Orlando Lassus (Alma redemptoris nater) appealed to mother Mary for mercy and straightway the Consort warmed the listener sonically and thermally. Jacob Handl (O magnum mysterium) introduced the animal and rustic witnesses in chuckling rhythm but then his Mirabile mysterium (‘nature is transformed, God is made man’) deepened the complexion of everything with its jumps and sidesteps into different keys.

Thus altered in only minutes, our new condition was consolidated by the sublime Spaniard Victoria’s own considered O magnum mysterium, with its Alleluia in joybringing triple time, and subsequently his Sanctus and Agnus Dei on the same text. If Handl’s had sounded like a shepherd’s reaction, Victoria’s seemed the thoughts of Joseph.

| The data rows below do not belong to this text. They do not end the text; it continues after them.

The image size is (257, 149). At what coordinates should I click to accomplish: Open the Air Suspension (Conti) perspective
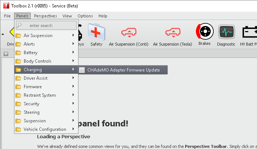coord(129,33)
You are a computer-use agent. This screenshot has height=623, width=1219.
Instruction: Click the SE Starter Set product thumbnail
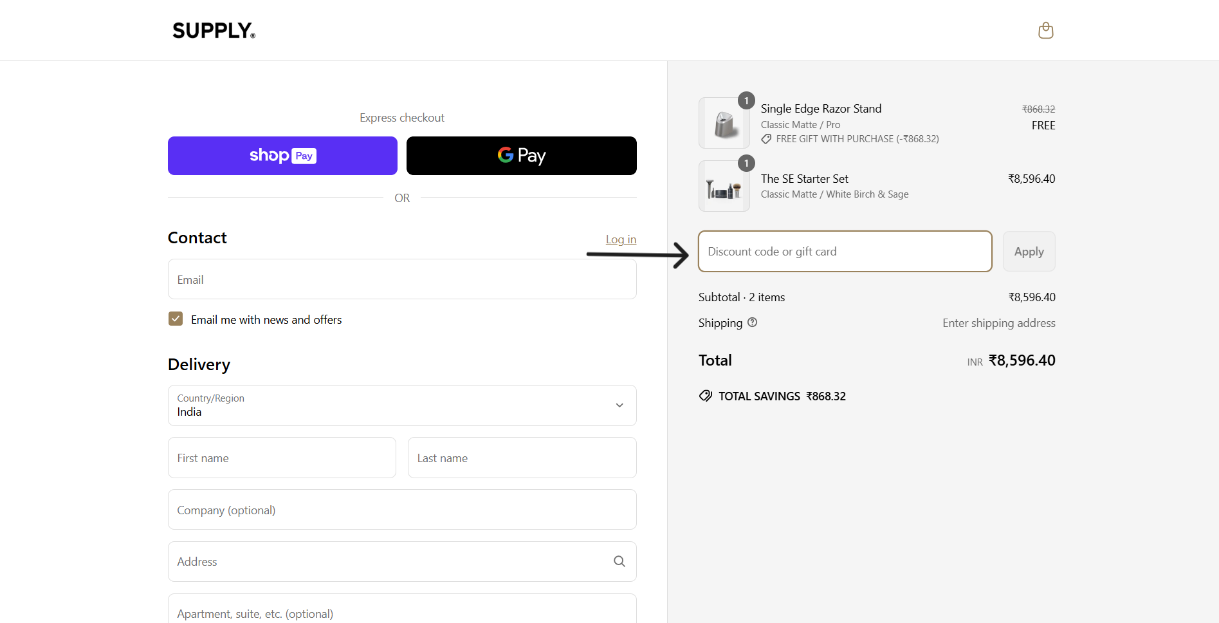[x=724, y=187]
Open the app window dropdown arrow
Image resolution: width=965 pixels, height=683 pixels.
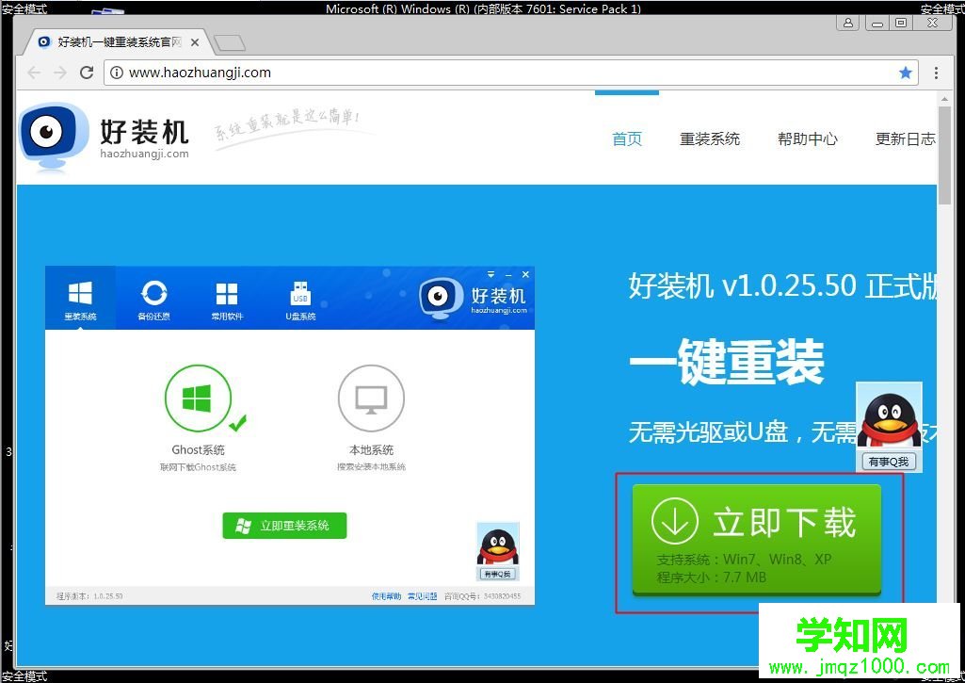tap(491, 274)
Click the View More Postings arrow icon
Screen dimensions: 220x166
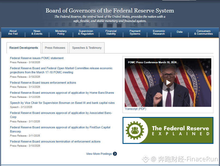click(x=115, y=154)
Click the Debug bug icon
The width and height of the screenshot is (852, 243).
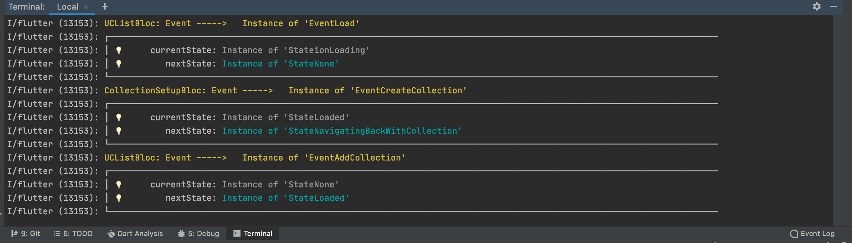tap(181, 234)
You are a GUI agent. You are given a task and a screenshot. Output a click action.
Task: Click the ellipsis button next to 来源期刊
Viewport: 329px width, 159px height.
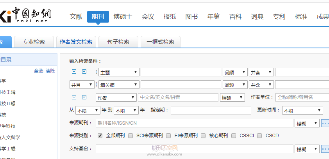pyautogui.click(x=325, y=123)
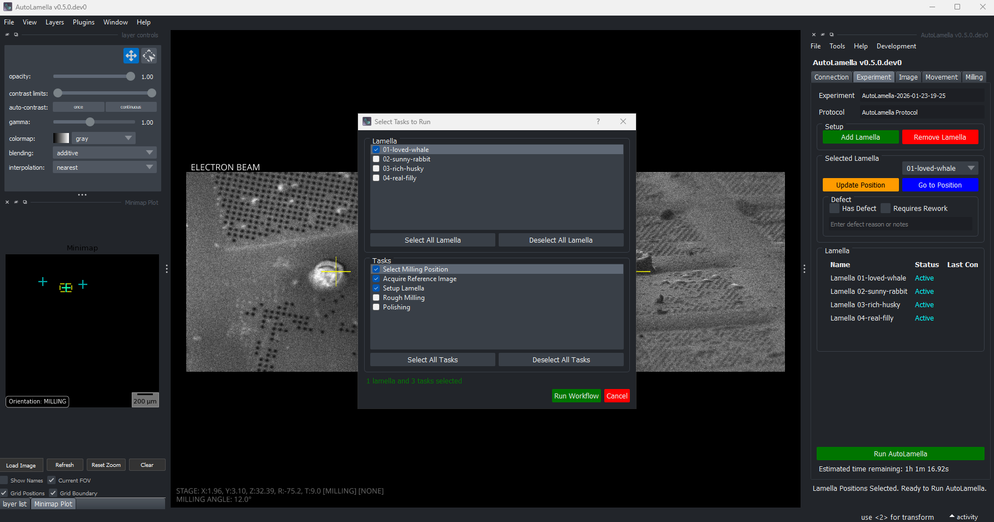Toggle the Has Defect checkbox
Viewport: 994px width, 522px height.
834,209
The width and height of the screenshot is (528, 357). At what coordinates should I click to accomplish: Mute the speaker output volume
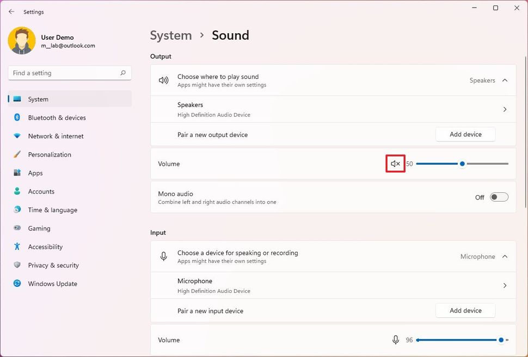click(395, 163)
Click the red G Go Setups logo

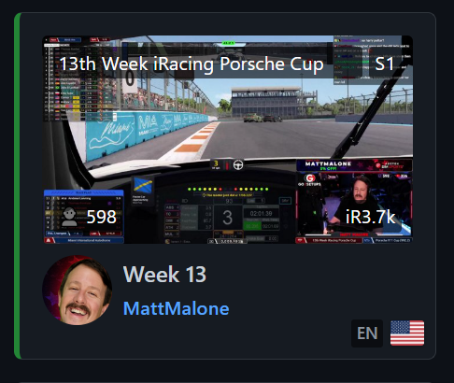coord(310,178)
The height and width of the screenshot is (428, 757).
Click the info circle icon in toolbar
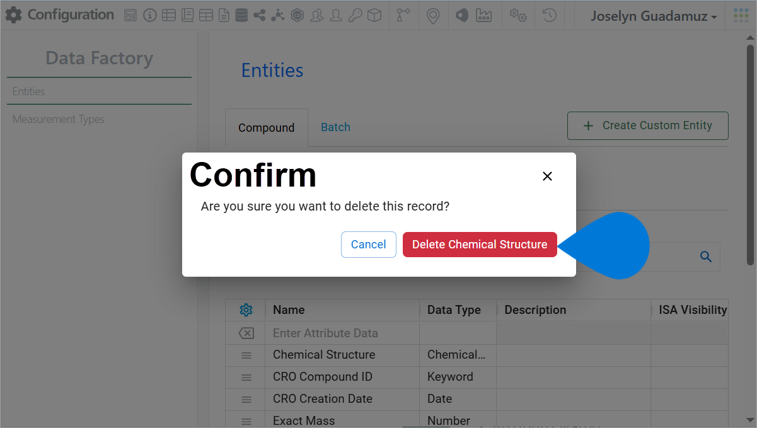[149, 16]
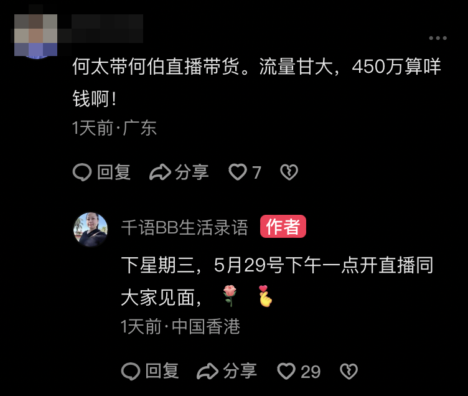Open 千语BB生活录语 avatar photo
468x396 pixels.
[x=90, y=229]
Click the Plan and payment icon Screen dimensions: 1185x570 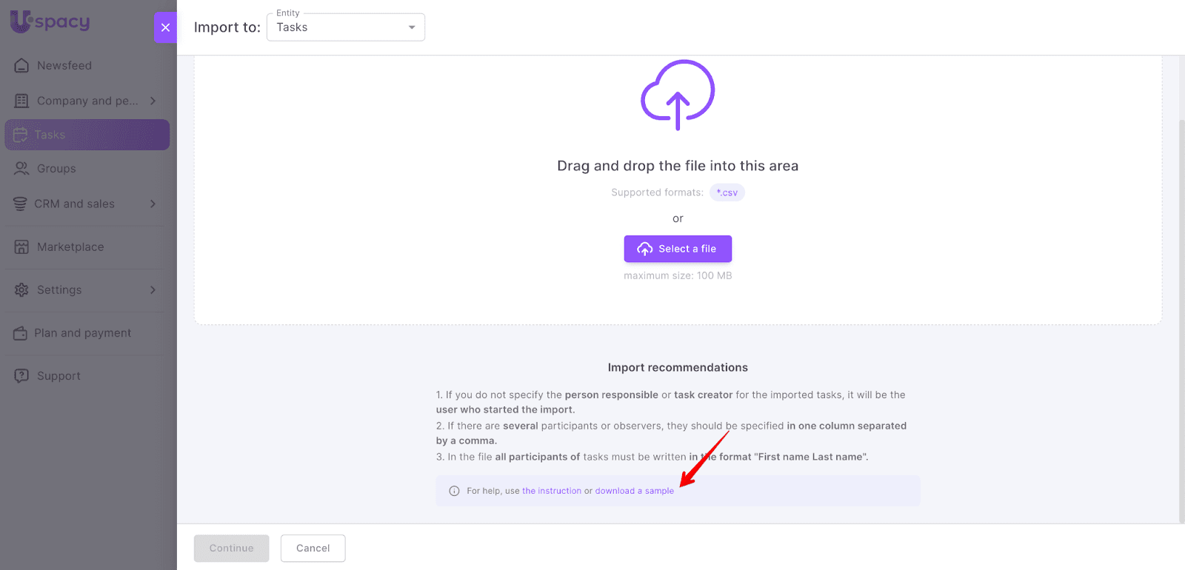point(20,333)
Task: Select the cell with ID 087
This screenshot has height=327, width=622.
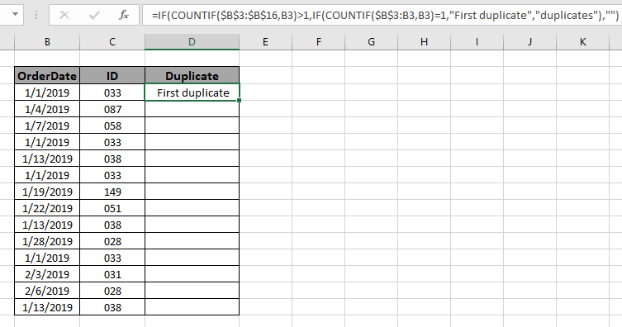Action: point(112,109)
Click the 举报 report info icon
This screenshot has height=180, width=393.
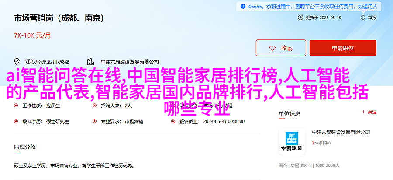(x=362, y=18)

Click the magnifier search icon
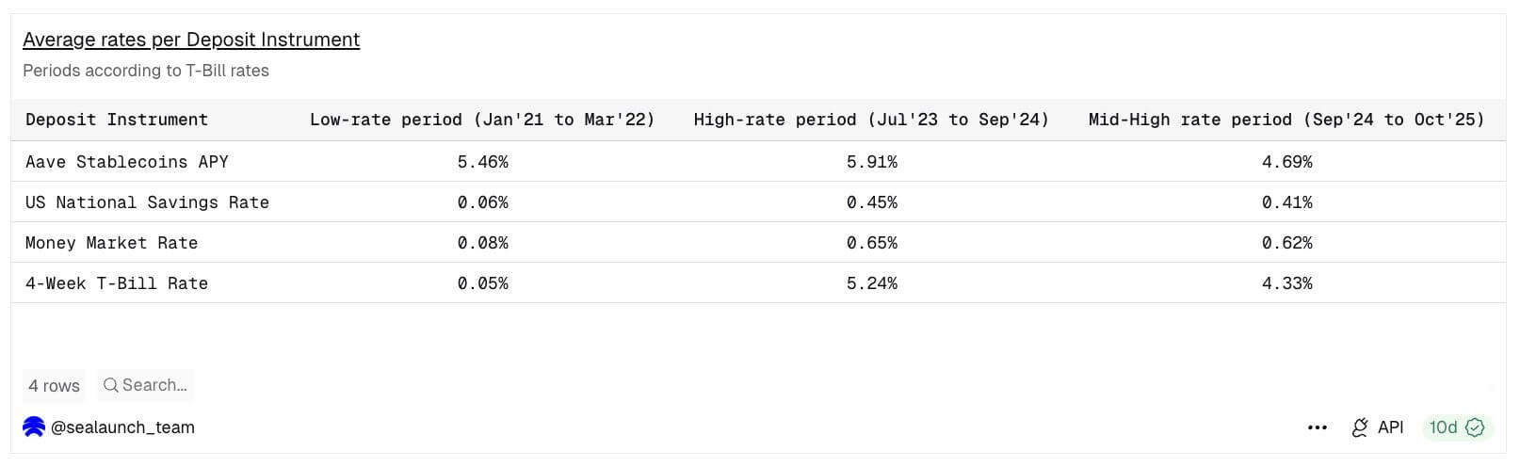(110, 385)
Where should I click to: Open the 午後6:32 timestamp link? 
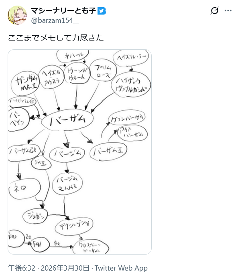click(22, 268)
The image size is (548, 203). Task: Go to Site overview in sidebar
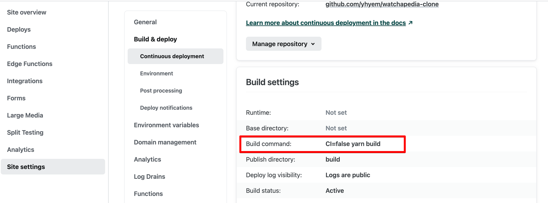tap(27, 12)
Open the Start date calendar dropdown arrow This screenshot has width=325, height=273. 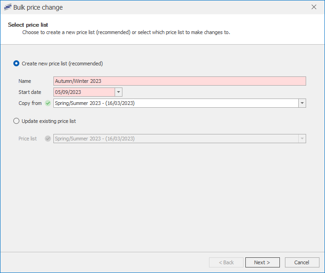[118, 92]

The aforementioned century backleap (Anonymous – Conditor alme Siderum) acted as reminder of contemplative earlier plainsong, as it appealed to the creator of the stars and the everlasting light of the people. But then, in another Mirabile mysterium, continuing this present liquidity of expression, Adrian Willaert (who died this very concert day 457 years ago) instead of circuitously returning us back home, chromatically reflected the extra dimension within the text. The Consort subtly and fluently carried us to a new viewpoint and comprehension.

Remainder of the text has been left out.